Pero era muy tarde para esas preguntas. Con el truco más viejo del libro de la política –
el avivamiento de un pánico, en el cual cualquier vos disidente podía ser desestimada
como “blanda” o incluso “traidora”- la gente había cedido un poder que jamás sería
devuelto. Pompeyo permaneció seis años en el medio oriente, estableció regimenes
títeres por toda la región y se convirtió en el hombre más rico del imperio.

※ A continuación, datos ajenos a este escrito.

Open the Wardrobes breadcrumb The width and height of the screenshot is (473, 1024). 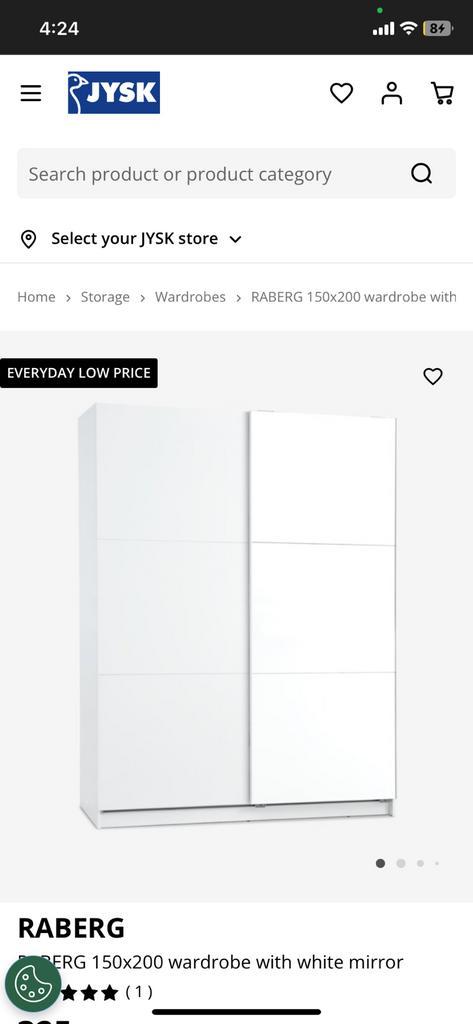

Quienes no somos estadounidenses solo podemos mirar sorprendidos la similitud con la


cual los antiguos derechos y las libertades individuales fueron entregados en Estados
Unidos tras el 11/9. El voto del Senado el martes, para suspender el derecho de habeas
corpus a los detenidos por terrorismo, negándoles su derecho a recusar su detención en
una corte; la cuidadosa forma de referirse a la tortura, que prohíbe solamente inducir un
sufrimiento físico y mental “serio” para obtener información; la admisión de evidencia
obtenida en Estados Unidos sin una orden de cateo; la licencia presidencial para
declarar como enemigo de combate a cualquier residente legal de Estados Unidos. Todo
esto representa un cambio histórico en el balance de poder entre los ciudadanos y el
ejecutivo.
Cualquier estadounidense inteligente y escéptico se reiría con el pensamiento de que lo
que pasó desde el 11/9 podría presagiar la destrucción de una constitución varias veces
centenaria; pero entonces, supongo, que a un romano inteligente y escéptico en el año
68 A.C. le habría pasado lo mismo.

En realidad, la Lex Gabinia fue el comienzo del fin de la república romana. Sentó un
precedente. Menos de una década después, a Julio Cesar –el único hombre de acuerdo
con Plutarco, que habló a favor de los poderes especiales para Pompeyo durante el
debate en el senado- se le dio una soberanía similar y más extensa sobre la Galia.
Previamente, el estado, a través del senado, había tenido la dirección de las fuerzas
armadas; ahora las fuerzas armadas comenzaban a asumir la dirección del estado.
También llevó flujos de dinero a un sistema electoral que había sido diseñado para una
era más simple, no imperial. Cesar, como Pompeyo, con todos los recursos de la galia a
su disposición, se volvió inmensamente rico, y usó su tesoro para fundar su propia
facción política. En consecuencia, el resultado de las elecciones fue determinado
fundamentalmente por cual candidato tenía más dinero para sobornar al electorado. En
el año 49 D.C. el sistema colapsó completamente, Cesar cruzó el Rubicón, y el resto –
como dicen – es historia antigua.
Puede ser que la República Romana estuviera condenada de todas formas. Pero la
desproporcionada reacción a los sucesos de Ostia apuró incuestionablemente el proceso,
debilitando las restricciones al aventurerismo militar y corrompiendo el proceso
político. Tuvieron que pasar más de 1.800 años para que algo remotamente comparable
a la democracia romana, imperfecta como era- surgiera de nuevo.
La Lex Gabinia es un ejemplo clásico de la ley de las consecuencias inesperadas: la ley
subvirtió fatalmente la institución que debía proteger. Esperemos que el voto en el
senado de EEUU no tenga el mismo resultado.